Here’s some tips to help!

  • Drink water before eating anything! Check out my post on drinking water here.
  • Fill your plate with veggies – portion sizes can be huge! Just make sure you aren’t using a lot of extra accessories that will add calories/fat to them! Choosing the right veggies is also a plus! Check out my post about veggies
  • Use your plate! Don’t eat out of the container or bag!
  • If at a restaurant and you are served a huge serving, ask for a to-go box when your food comes out. Go ahead and portion out half or more and put it in the to-go box. That way you aren’t tempted to “clean your plate”!
  • Buy in bulk, but portion it out as soon as you get home from the grocery store! This is a must when it comes to controlling your portion size!
  • Track EVERYTHING that you eat! This will help keep you accountable for what you put in your mouth! It’s easy to keep going back for more, especially if it’s “light” or “good for you”. If you see it in black and white, the calories start to add up and it gives you the bigger picture! Maybe, that’s why you can’t lose the weight… Maybe??

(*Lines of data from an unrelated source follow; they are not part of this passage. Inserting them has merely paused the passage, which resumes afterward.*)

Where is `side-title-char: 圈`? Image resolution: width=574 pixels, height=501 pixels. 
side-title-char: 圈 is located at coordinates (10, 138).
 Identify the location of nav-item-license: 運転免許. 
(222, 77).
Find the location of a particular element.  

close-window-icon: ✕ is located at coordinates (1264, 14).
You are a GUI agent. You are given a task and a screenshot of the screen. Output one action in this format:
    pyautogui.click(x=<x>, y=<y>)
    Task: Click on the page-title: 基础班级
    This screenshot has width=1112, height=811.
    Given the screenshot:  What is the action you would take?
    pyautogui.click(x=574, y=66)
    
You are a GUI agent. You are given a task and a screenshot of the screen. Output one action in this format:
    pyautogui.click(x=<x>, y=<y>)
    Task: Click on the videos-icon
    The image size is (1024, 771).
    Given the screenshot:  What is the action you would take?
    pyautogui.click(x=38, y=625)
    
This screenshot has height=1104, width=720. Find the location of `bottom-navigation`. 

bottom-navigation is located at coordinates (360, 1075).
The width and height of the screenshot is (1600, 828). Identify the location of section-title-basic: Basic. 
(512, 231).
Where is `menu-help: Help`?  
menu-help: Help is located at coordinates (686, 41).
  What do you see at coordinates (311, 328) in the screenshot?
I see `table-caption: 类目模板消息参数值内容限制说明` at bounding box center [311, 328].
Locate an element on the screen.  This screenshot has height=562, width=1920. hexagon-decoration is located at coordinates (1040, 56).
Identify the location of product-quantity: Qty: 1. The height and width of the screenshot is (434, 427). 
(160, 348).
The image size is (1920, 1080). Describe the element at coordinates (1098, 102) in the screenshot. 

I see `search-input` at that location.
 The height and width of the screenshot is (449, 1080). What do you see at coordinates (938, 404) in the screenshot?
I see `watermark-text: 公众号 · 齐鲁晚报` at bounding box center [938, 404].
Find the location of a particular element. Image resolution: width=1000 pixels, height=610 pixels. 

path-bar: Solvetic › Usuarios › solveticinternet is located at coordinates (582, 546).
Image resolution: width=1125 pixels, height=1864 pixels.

Some common items where you need to add some control:

  • Ice cream – portion out 1/2 cup in a measuring cup. Make sure it’s packed lightly and not a heaping measurement. If you can’t resist going back for more or over packing your measuring cup/bowl, then go for single portion options like Enlightened Sea Salt Caramel bars. These are way healthier than your typical ice cream! What I love about these are they are high in protein!! What a great way to keep you feel full longer!
  • Cereal – It’s a great idea to check the label to see what is considered a serving size. Generally, the serving is 3/4 cup or 1 cup. Portion out that size and try and stick with it! A lot of people just pour cereal straight into a BIG bowl without even thinking about all the calories they are taking in (not to mention the calories and fat coming from the milk)! If you know you can’t eat just 3/4 cup, look for healthier cereals or eat something different for breakfast that won’t tempt you to eat the whole box!
  • Chips – Here’s a doozy for you! Chips are soooo addictive! It’s a good idea to either get the small portion bags or measure out servings before you put a chip in your mouth! Baggies work great for this!! It’s easy to lose track of how many chips you had! Since serving sizes vary from chip to chip, it’s a great idea to weigh your portion! Read the labels and see what the weight of one serving is for that bag of chips.